HOLY HAND GRENADE, has there ever been a more eventful Week One in the NFL's history?! Between the major injuries and the big blowouts, it seemed like everybody was drawing definitive conclusions based on just a game played.
Based on the first game results, the dogs of the league would appear to the Rams, Bengals, Texans and Lions; all 4 teams are virtual locks for last. Don't think the Redskins will be as bad as they showed Thursday versus the Giants; they're an 8-8 team, but that's still bringing up the rear of the loaded NFC East. That's as far ahead as I'm willing to look. One game at a time, as the league's most trusted cliche puts it.
The first inclination among both writers and fans after Tom Brady's season-ending injury was to write off the Patriots with extreme prejudice. Now, Jets fans can't contain their giddiness, and who can blame them feeling optimistic when they look at their QB situation compared to their division rivals. But I for one would not be so eager to bet large sums of money against a cornered Bill Belichick, at least until we see Matt Cassel play a few more games. I just hate writing off a player before he gets his fair shot. Hell, didn't we learn anything from Tom Brady and Tony Romo coming out of nowhere? Let's give the kid a chance. I think there's a reason that the talent evaluators on the sport's model franchise over the last decade kept Cassel on the roster all these years.

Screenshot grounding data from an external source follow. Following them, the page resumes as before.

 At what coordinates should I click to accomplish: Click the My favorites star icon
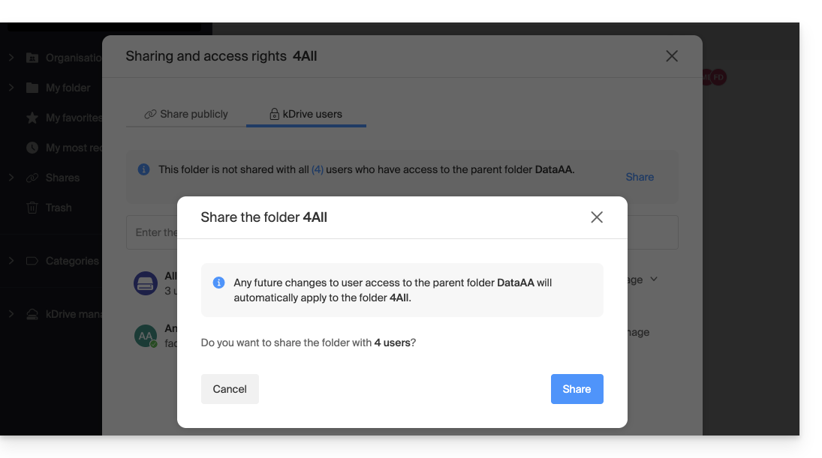[32, 118]
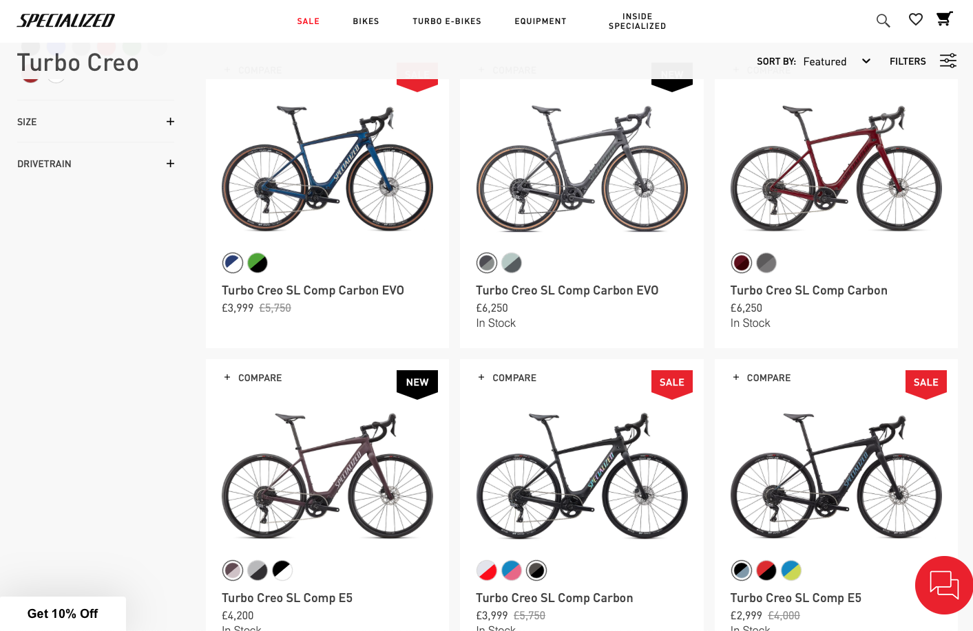973x631 pixels.
Task: Open Turbo Creo SL Comp Carbon EVO £3,999 link
Action: pyautogui.click(x=313, y=290)
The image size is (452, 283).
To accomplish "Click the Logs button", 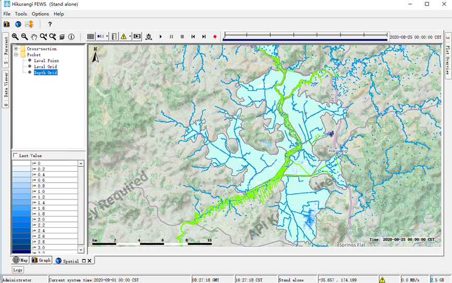I will coord(18,270).
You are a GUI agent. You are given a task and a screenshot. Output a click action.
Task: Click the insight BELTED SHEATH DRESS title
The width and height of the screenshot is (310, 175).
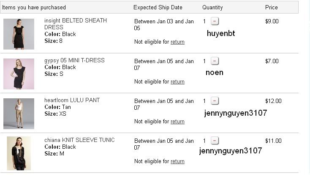coord(76,24)
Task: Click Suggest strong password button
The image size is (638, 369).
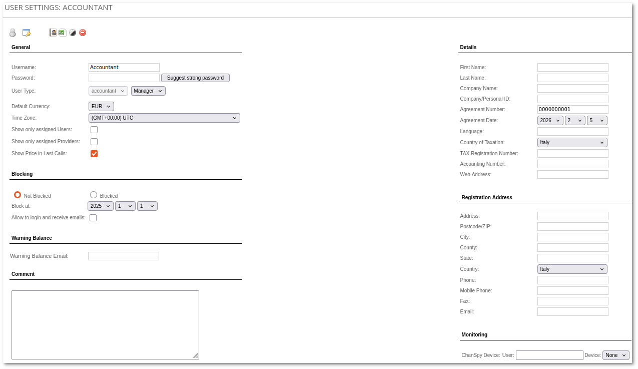Action: point(195,78)
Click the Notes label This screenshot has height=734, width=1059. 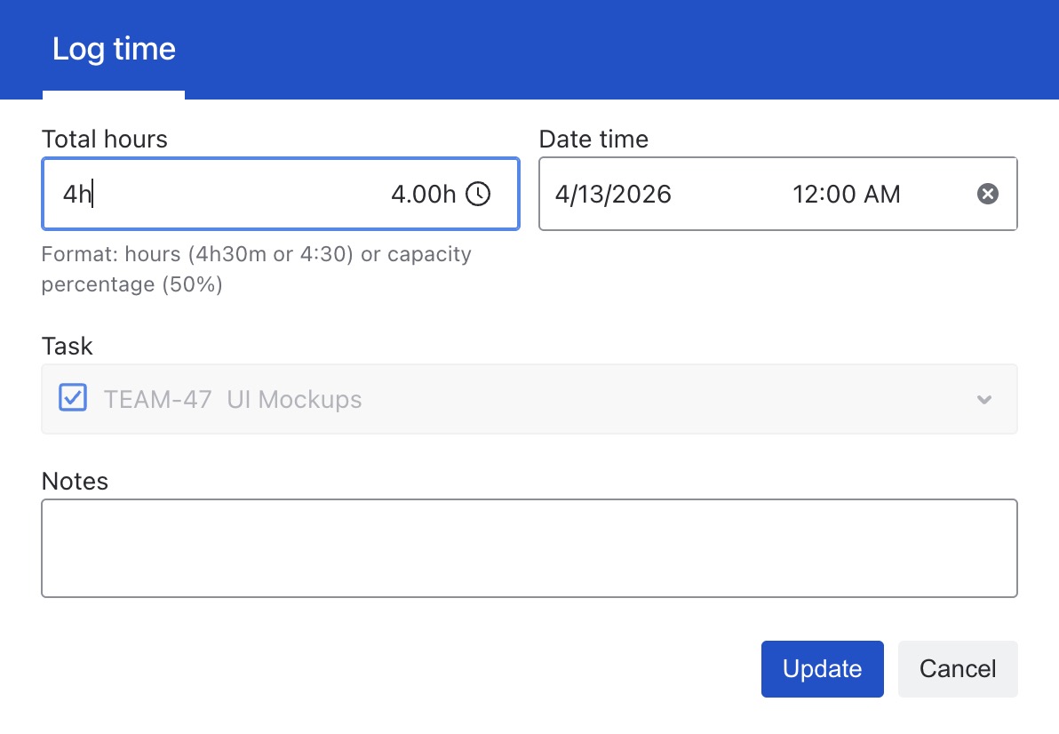[75, 481]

Now, just like in baseball, where I refuse to follow the first 10 games of the endless MLB season, I usually try not to put much stock in Week One or Two results, no matter how one-sided. It takes at least 4 games into an NFL season before you know anything about how the season is gonna play out .
One thing I especially dread is the trend of "Power Ranking" NFL teams. You now see this regularly on every football Website. I mean, this is not college football, where rankings are everything; unless I'm mistaken, there will be a playoff tournament after the regular season, so ranking the Cowboys first, Giants second, Chargers third, etc., is an exercise in complete futility.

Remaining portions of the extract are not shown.